Carry on the passage about transparent AI investment algorithms from the point where it ends.

Excerpted passage »
-------------------------
What, then, would such a transparent, or white-box algorithm, look like? Just as we “trust” the electrical system to provide light, heat, and air conditioning when we flip the switch – even if we aren’t experts in the finer points of electrical transmission systems – we would trust an investment algorithm to explain how it is using its expertise and why it is making its recommendations, even if it doesn’t reveal its inner workings, thus ensuring that others can’t copy its methods and reduce its effectiveness.

We already “trust” AI systems like ChatGPT – we know where the data comes from, and we know what to expect when we press the “generate” button, and we know what to do with the text generated, even if we don’t know how ChatGPT works. Similarly, we will be able to trust AI investment algorithms that provide information on where it gets its data, and why it recommends specific strategies.

Obviously, investing is a lot more complicated – and risky – than ChatGPT text generation, so AI-based investment algorithms need to be very robust and utilize a great deal of deep learning, far more than ChatGPT algorithms do. But the principle of trust involved in using these AI technologies is similar.

In order to build trust, an algorithm needs to disclose its logic and investment thesis and give investors the opportunity to use its recommendations – or not. Disclosure would start with the data gathered; users would get a full list of the data sources used by an algorithm, enabling them to accept or reject specific sources.

Algorithms can then present their investment strategies and describe the signals they are looking for. In order to preserve effectiveness, algorithms would not have to disclose exactly how they use those signals – but investors would be free to decide whether or not they want to rely on specific signals.

An essential prerequisite would be for an algorithm to determine for which investors an institution’s strategy could be most appropriate – evaluating risk profile, returns, volatility and other factors. Here, too, the algorithm would conduct its own internal evaluation – without needing to disclose exactly what it is doing – and then present investors with its strategy, and why it would be a good idea to follow that advice. Investors can then decide if they want to follow that strategy, or reject it, perhaps because they believe the algorithm may begin to fade.
-------------------------
Data extracts »
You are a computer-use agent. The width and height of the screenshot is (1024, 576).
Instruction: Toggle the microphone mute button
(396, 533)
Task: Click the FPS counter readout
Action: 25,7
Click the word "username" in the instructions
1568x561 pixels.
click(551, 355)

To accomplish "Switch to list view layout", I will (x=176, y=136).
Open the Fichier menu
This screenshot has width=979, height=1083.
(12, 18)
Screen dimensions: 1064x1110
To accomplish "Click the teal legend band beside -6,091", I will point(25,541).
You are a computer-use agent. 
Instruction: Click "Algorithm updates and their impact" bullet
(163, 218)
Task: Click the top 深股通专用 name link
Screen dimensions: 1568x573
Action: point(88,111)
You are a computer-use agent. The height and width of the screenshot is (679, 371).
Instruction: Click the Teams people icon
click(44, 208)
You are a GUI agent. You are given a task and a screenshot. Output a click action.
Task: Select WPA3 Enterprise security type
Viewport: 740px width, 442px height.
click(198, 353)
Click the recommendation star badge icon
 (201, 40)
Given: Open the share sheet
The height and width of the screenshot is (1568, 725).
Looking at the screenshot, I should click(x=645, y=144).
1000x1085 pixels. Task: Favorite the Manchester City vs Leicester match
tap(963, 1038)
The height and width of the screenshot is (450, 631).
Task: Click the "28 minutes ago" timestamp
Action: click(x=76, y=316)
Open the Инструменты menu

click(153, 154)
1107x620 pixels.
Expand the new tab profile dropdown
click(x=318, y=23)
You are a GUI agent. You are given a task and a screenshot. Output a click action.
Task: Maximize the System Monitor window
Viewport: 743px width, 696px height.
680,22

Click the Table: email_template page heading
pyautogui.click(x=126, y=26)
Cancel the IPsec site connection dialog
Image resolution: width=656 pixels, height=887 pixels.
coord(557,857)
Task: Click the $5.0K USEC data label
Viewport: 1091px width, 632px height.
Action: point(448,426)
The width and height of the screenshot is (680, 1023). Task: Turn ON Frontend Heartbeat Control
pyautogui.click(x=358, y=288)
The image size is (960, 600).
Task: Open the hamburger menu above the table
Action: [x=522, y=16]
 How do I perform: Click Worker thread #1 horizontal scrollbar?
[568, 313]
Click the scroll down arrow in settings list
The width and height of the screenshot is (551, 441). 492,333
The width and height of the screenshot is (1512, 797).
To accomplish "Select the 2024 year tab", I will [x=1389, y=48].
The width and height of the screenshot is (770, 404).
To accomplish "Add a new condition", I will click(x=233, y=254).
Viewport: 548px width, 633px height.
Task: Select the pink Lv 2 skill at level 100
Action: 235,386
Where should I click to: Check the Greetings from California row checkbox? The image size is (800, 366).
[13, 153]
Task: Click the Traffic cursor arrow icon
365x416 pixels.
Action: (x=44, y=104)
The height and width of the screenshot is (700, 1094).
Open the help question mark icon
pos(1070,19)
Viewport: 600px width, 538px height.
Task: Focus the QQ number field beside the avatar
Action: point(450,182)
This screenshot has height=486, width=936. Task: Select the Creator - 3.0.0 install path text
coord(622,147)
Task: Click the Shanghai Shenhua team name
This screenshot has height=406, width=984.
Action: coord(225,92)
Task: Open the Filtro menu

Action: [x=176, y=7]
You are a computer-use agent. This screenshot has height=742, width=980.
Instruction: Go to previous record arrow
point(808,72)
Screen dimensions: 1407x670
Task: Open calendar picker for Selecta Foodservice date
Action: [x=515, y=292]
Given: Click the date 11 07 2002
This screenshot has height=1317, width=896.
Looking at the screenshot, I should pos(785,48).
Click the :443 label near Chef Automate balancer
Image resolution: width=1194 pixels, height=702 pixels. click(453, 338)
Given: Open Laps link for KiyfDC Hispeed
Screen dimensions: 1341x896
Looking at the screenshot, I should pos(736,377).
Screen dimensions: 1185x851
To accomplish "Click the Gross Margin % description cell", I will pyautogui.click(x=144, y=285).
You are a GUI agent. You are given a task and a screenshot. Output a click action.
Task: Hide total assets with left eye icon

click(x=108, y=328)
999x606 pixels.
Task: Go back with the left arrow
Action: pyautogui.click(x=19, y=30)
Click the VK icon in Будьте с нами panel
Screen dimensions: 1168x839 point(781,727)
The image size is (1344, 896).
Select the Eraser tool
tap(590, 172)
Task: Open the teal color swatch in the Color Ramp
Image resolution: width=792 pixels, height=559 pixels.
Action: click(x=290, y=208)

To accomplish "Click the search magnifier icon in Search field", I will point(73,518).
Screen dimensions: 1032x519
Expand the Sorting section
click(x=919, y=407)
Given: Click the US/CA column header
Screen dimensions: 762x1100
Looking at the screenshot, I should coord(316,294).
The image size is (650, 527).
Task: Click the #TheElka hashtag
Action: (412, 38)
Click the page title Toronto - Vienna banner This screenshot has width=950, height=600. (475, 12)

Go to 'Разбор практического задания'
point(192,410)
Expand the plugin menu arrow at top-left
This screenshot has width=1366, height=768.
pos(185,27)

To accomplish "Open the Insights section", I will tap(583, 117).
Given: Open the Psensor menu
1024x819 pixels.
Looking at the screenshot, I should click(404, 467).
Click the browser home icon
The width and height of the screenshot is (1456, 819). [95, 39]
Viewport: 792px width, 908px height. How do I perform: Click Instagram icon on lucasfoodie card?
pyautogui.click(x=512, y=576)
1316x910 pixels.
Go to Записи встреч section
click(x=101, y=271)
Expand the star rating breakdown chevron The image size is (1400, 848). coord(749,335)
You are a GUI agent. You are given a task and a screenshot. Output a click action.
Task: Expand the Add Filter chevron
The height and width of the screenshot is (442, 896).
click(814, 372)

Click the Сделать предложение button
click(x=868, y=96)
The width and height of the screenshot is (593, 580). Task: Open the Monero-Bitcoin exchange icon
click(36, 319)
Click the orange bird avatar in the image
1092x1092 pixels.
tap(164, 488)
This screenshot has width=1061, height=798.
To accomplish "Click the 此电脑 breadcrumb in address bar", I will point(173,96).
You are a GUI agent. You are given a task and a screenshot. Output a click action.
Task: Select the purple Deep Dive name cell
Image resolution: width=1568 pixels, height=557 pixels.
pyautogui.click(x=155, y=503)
-------------------------
Exercise answer »
AI will ultimately increase our understanding of markets

In order to enable investors to trust AI investment algorithms, then, those algorithms need to be transparent about their thesis, their mathematical and scientific approaches, what they are doing with clients’ money, and why they are doing it. They need to be clear about what factors they are considering, how much weight they give these factors, and how one factor, such as current events, affects another factor, such as company earnings. When built this way, and explained this way, AI can become an extension of human thinking, rather than a mysterious force. Once trust has been established, many more investors will opt for AI-based investment algorithms – and that will provide more data for algorithms to process using machine language and other learning systems, allowing for greater insights on why some investments work, why some don’t, and – perhaps – even provide insights into unanswered basic questions about what moves financial markets, and avoid fading altogether.

A great deal of research is going on, and it’s just a matter of time before white-box algorithm investing becomes the norm. Once that happens, trust in the technical system – the kind of trust we have in the power grid to provide light when we press the wall light switch – will become the norm, and investors will be able to, hopefully, build better strategies that will keep their money safer, and make their investments more profitable.